While many believe that examining this hypothetical scenario is pointless, it may produce meaningful insights. Trump’s success was substantially achieved through his narrow victories in the rust belt states of Michigan, Pennsylvania, and Wisconsin. Together, these states provided 46 electoral votes. In each state, however, Trump won by an incredibly slim margin. (In Michigan, he won by just three-tenths of a percent). Political polling and interviews with voters in these states suggest that Sanders may have been able to bridge the gap with alienated working-class voters and secure key electoral votes. In the Democratic primary, he did just that, by winning states like Michigan, Wisconsin, and Minnesota. Disaffected Trump voters had contempt for the political establishment, which they believed Clinton represented. Her Wall Street ties and inability to relate to the needs of the average voter undermined her popularity in the region. Sanders, with a categorically different and diametrically opposite populist message from Trump, may have been able to appeal to these disaffected voters in a way that Clinton simply could not. Non-college educated white people, who comprised a large segment of the voting population in these states, sought refuge in a candidate who promised to “drain the swamp” in Washington and get rid of political elites. Unfortunately, their options were limited. Favorable/unfavorable poll results from rust belt states, released several months after Trump’s inauguration, found that Sanders’ favorability ratings were far above Trump’s, and separately revealed that Trump was viewed as considerably more unfavorable than Sanders. These findings contribute to a persisting view that Sanders may have been a stronger candidate in 2016. The point here is not to chastise those that voted for Clinton because they saw her as a more rational candidate but to highlight the ability of a Sanders-type populist message to resonate with a major part of the American voter base.

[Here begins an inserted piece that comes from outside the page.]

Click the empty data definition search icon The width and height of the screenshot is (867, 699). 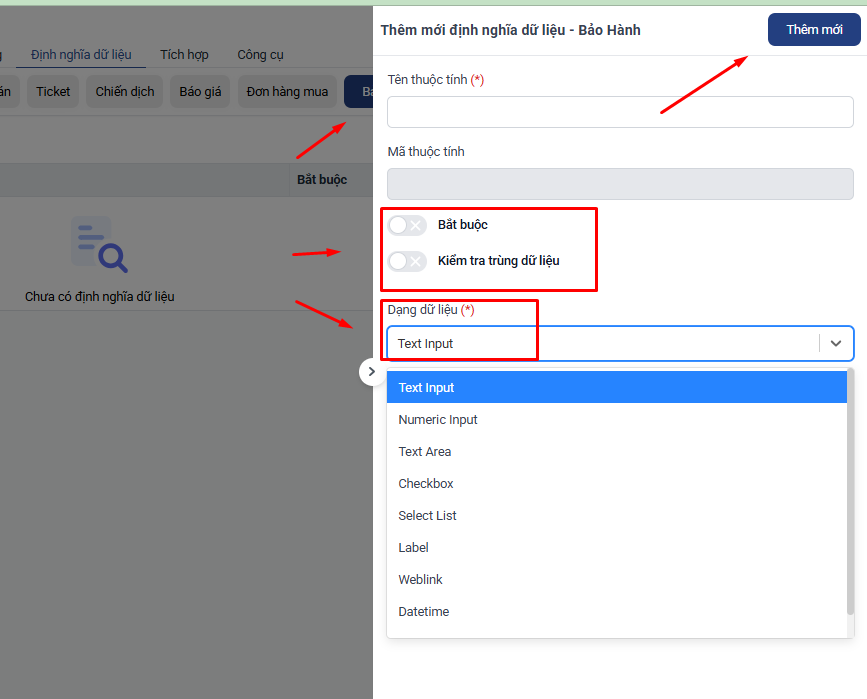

More important than what might have happened in 2016, though, is what needs to happen in 2020. If Democrats hope to win, they must acknowledge that their brand of centrist politics was not effective and accept the place of a progressive agenda in the mainstream of the Democratic Party. This agenda must be spearheaded by a credible messenger. For example, Senator Elizabeth Warren, senior U.S. Senator from Massachusetts and close political ally of Sanders, may prove to be a far more effective candidate than another centrist. Through a grassroots donor system similar to the one developed by Sanders, she can compete without participating in the delegitimized current campaign finance system. Warren, with a well-documented history of opposing financial misconduct on Wall Street and attacking corporate greed, can capture the swing working-class Democratic voter base in a unique and inspiring manner. If it is not Warren, it could be another progressive with a similarly solid but perhaps less well-known record, such as Ohio Senator Sherrod Brown. What remains unclear is whether the party will be willing to give such a candidate a chance.